To do:
Of the lines listed below, return exactly those that run from the line containing "手机客户端 (56, 2537)" through the line containing "黑芒营销策划 上海 招人 (264, 606)", both included.

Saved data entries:
* * * * * * * * *
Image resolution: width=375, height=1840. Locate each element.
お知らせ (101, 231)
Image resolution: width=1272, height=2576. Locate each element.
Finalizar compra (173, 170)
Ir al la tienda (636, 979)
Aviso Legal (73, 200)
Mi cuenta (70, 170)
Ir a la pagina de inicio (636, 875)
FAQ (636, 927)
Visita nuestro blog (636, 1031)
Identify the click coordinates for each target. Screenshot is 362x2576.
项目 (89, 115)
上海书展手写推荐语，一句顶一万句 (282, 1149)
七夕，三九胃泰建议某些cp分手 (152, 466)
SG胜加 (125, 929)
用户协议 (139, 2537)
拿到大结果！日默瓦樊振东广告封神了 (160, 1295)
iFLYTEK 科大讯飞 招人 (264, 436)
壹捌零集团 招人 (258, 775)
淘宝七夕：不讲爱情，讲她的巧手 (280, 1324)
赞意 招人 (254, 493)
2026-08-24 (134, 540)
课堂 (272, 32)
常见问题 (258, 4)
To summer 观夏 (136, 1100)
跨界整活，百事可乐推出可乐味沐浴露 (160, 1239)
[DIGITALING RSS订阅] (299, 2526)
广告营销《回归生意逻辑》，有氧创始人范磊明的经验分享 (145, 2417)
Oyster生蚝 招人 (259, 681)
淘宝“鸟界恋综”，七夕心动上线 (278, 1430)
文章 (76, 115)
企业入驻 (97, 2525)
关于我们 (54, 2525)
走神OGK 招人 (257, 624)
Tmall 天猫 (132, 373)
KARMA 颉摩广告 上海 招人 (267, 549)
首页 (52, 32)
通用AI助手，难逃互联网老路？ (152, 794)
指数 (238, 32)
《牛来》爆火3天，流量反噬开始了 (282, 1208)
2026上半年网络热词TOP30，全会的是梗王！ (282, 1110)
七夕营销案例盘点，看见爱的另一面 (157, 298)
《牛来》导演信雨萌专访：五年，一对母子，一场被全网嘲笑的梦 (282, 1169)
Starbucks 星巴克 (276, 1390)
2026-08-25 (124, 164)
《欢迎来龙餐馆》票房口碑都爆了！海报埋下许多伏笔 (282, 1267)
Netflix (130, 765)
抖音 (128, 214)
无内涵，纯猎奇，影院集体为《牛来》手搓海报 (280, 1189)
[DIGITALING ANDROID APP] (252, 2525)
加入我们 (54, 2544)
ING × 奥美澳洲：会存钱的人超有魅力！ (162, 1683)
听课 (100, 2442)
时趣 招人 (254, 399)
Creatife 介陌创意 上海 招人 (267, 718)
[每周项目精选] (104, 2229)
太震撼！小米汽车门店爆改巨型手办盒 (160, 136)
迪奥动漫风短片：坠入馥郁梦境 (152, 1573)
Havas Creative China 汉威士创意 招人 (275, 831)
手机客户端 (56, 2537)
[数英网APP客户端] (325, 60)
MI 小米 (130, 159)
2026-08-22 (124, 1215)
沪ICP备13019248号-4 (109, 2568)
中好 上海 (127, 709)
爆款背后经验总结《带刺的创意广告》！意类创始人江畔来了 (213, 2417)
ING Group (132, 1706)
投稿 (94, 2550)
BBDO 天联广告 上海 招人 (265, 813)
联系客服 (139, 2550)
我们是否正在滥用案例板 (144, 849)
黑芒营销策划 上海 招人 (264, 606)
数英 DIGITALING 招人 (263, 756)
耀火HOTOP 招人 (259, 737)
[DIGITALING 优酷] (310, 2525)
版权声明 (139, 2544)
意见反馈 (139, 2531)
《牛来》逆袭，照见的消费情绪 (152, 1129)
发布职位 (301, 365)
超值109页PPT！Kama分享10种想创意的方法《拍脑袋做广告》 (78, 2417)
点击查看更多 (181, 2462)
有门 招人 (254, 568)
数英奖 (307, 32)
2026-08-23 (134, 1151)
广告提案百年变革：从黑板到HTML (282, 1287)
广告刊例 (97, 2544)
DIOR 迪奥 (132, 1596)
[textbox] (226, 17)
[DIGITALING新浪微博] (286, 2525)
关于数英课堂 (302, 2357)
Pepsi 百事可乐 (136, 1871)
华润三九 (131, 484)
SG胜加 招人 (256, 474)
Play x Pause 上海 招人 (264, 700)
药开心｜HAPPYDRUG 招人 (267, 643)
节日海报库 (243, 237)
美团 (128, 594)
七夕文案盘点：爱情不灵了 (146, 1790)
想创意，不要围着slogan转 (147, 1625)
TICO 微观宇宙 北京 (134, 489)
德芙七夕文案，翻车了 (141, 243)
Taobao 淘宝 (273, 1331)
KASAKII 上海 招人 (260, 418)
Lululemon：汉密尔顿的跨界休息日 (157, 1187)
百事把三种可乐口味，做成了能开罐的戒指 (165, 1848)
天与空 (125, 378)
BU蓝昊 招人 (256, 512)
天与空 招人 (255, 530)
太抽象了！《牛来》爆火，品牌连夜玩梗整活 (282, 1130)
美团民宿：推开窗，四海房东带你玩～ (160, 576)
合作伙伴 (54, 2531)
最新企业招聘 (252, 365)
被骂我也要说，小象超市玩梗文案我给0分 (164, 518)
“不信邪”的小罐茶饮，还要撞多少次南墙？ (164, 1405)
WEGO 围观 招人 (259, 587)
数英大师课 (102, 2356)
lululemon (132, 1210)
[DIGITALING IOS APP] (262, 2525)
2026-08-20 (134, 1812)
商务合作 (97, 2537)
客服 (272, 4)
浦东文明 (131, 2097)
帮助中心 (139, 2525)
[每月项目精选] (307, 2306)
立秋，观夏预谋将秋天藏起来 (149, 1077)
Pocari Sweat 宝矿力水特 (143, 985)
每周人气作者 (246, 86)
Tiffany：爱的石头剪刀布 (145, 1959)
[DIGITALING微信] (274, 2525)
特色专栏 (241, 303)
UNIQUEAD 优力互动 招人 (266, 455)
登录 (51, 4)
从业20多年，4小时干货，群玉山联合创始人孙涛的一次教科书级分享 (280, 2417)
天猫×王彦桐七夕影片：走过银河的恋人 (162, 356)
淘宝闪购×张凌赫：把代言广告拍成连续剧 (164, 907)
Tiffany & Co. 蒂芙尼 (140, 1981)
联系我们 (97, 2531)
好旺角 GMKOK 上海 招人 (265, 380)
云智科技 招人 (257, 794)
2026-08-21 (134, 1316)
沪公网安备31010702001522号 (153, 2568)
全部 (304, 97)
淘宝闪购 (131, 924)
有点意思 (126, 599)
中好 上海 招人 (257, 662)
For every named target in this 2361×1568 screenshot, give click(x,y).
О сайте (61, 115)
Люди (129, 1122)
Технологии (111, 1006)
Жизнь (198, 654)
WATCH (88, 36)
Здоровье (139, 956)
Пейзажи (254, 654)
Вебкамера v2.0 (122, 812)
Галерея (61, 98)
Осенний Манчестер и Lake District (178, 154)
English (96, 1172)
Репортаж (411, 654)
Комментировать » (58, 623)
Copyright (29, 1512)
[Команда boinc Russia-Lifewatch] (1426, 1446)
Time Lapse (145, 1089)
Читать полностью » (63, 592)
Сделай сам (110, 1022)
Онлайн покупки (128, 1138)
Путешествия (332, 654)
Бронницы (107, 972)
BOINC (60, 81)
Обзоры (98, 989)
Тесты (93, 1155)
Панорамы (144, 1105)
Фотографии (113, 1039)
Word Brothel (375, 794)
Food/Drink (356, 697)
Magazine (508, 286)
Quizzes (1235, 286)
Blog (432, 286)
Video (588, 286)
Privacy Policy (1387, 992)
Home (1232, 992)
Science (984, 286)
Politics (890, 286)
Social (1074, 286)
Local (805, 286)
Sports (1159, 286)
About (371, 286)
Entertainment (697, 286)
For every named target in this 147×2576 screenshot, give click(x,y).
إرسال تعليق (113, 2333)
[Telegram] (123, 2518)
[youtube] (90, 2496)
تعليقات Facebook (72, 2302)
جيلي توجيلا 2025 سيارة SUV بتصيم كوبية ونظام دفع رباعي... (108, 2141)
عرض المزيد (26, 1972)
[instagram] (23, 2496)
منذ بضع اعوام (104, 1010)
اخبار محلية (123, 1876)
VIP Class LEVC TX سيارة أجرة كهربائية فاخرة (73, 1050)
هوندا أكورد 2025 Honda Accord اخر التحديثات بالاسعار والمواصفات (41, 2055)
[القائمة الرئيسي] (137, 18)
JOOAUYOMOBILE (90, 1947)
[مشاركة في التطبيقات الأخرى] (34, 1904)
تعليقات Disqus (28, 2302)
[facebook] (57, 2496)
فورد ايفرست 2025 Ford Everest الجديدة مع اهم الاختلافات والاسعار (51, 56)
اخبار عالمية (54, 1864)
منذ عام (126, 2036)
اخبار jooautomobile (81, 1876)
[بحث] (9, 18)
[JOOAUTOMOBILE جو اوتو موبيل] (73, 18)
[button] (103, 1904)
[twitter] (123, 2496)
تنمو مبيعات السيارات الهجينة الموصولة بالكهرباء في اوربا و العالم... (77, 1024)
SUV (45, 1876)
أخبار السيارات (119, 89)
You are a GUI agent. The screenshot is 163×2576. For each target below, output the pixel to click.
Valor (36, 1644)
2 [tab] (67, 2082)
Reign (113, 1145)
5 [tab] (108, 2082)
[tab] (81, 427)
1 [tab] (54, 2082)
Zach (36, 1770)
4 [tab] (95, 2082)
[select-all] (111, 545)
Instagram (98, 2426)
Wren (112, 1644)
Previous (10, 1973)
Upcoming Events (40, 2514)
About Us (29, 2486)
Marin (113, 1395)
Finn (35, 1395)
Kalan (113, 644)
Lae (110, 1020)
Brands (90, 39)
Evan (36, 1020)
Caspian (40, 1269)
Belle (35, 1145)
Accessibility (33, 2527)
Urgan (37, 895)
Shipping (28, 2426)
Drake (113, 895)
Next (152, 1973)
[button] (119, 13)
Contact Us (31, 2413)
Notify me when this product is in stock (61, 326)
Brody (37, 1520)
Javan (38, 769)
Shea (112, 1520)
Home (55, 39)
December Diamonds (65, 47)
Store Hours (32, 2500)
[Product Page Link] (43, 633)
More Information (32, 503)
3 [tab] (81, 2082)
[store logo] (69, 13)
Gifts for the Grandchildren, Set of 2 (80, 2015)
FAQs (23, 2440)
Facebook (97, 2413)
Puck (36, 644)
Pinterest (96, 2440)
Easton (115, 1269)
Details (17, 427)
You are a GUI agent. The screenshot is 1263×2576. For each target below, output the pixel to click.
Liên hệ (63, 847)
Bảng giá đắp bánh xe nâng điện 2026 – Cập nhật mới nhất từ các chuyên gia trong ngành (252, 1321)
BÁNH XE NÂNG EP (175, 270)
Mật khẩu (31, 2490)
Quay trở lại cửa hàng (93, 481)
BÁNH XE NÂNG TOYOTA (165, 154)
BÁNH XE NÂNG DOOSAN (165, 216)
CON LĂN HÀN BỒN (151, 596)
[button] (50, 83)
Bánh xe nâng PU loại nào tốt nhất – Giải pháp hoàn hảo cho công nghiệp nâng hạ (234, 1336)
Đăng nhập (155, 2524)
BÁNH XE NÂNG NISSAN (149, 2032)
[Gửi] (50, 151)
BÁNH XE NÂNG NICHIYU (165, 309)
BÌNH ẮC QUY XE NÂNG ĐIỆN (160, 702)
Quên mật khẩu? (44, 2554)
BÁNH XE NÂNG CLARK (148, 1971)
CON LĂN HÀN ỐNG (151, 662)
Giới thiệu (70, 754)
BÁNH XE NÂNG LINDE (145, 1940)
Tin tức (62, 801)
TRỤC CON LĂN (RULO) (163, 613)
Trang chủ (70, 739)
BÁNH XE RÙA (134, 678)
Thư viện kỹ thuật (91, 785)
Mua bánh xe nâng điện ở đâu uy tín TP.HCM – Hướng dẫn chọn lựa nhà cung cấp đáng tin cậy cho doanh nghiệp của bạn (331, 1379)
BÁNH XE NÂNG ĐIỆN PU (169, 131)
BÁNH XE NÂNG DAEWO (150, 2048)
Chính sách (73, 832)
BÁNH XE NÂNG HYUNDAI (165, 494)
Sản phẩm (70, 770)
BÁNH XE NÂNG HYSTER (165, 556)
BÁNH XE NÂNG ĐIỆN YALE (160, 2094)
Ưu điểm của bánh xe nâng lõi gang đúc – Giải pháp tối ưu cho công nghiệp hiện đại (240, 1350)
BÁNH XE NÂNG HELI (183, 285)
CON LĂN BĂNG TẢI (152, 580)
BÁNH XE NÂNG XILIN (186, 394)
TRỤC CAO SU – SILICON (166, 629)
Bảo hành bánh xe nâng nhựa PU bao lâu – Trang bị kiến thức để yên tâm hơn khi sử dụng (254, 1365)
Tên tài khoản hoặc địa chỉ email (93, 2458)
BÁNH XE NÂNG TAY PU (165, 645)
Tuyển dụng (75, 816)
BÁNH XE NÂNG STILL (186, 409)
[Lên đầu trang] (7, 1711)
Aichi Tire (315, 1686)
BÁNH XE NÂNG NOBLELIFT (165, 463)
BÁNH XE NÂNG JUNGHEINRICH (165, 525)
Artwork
* * * * * * * * *
Reply:
手机客户端 (56, 2537)
[数英网APP客户端] (325, 60)
MI 小米 (130, 159)
2026-08-22 (124, 1215)
沪ICP备13019248号-4 (109, 2568)
中好 上海 (127, 709)
爆款背后经验总结《带刺的创意广告》！意类创始人江畔来了 (213, 2417)
ING Group (132, 1706)
投稿 (94, 2550)
BBDO 天联广告 上海 招人 (265, 813)
联系客服 (139, 2550)
我们是否正在滥用案例板 (144, 849)
黑芒营销策划 上海 招人 (264, 606)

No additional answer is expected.